[Data for locating visible targets]

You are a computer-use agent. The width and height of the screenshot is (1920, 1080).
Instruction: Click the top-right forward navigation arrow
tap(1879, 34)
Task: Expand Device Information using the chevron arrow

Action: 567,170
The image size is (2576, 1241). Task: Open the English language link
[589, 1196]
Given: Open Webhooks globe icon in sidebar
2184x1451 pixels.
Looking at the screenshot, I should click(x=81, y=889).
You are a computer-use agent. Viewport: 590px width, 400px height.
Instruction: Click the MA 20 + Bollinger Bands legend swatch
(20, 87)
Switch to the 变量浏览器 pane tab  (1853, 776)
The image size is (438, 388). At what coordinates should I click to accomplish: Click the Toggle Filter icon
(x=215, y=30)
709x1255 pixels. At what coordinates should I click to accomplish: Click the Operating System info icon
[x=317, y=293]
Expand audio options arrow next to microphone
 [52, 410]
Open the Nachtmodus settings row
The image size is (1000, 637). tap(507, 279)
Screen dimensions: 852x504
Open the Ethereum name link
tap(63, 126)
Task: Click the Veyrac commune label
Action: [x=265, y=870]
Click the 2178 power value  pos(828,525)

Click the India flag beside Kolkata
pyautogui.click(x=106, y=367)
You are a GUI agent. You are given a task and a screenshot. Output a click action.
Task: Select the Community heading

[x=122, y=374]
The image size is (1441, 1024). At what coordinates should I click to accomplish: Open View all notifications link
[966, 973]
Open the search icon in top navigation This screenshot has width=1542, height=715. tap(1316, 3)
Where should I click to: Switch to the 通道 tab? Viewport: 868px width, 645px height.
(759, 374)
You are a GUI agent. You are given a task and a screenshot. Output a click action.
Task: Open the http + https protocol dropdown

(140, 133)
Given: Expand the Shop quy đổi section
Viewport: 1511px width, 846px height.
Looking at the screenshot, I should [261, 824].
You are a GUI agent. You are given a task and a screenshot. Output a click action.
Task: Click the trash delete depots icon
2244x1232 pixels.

_Task details_
Please copy out all of the lines above without changing a single character.

_Result_
You are a computer-use agent. The width and height of the screenshot is (1920, 1080).
Instruction: Click the top-right forward navigation arrow
tap(1879, 34)
Task: Expand Device Information using the chevron arrow

Action: 567,170
The image size is (2576, 1241). Task: Open the English language link
[589, 1196]
Given: Open Webhooks globe icon in sidebar
2184x1451 pixels.
Looking at the screenshot, I should click(x=81, y=889).
You are a computer-use agent. Viewport: 590px width, 400px height.
Instruction: Click the MA 20 + Bollinger Bands legend swatch
(20, 87)
Switch to the 变量浏览器 pane tab  (1853, 776)
The image size is (438, 388). At what coordinates should I click to accomplish: Click the Toggle Filter icon
(x=215, y=30)
709x1255 pixels. At what coordinates should I click to accomplish: Click the Operating System info icon
[x=317, y=293]
Expand audio options arrow next to microphone
 [52, 410]
Open the Nachtmodus settings row
The image size is (1000, 637). tap(507, 279)
Screen dimensions: 852x504
Open the Ethereum name link
tap(63, 126)
Task: Click the Veyrac commune label
Action: [x=265, y=870]
Click the 2178 power value  pos(828,525)

Click the India flag beside Kolkata
pyautogui.click(x=106, y=367)
You are a GUI agent. You are given a task and a screenshot. Output a click action.
Task: Select the Community heading

[x=122, y=374]
The image size is (1441, 1024). At what coordinates should I click to accomplish: Open View all notifications link
[966, 973]
Open the search icon in top navigation This screenshot has width=1542, height=715. tap(1316, 3)
Where should I click to: Switch to the 通道 tab? Viewport: 868px width, 645px height.
(759, 374)
You are a GUI agent. You are given a task and a screenshot. Output a click action.
Task: Open the http + https protocol dropdown

(140, 133)
Given: Expand the Shop quy đổi section
Viewport: 1511px width, 846px height.
Looking at the screenshot, I should [261, 824].
You are a GUI agent. You are given a task and a screenshot. Output a click action.
Task: Click the trash delete depots icon
2244x1232 pixels.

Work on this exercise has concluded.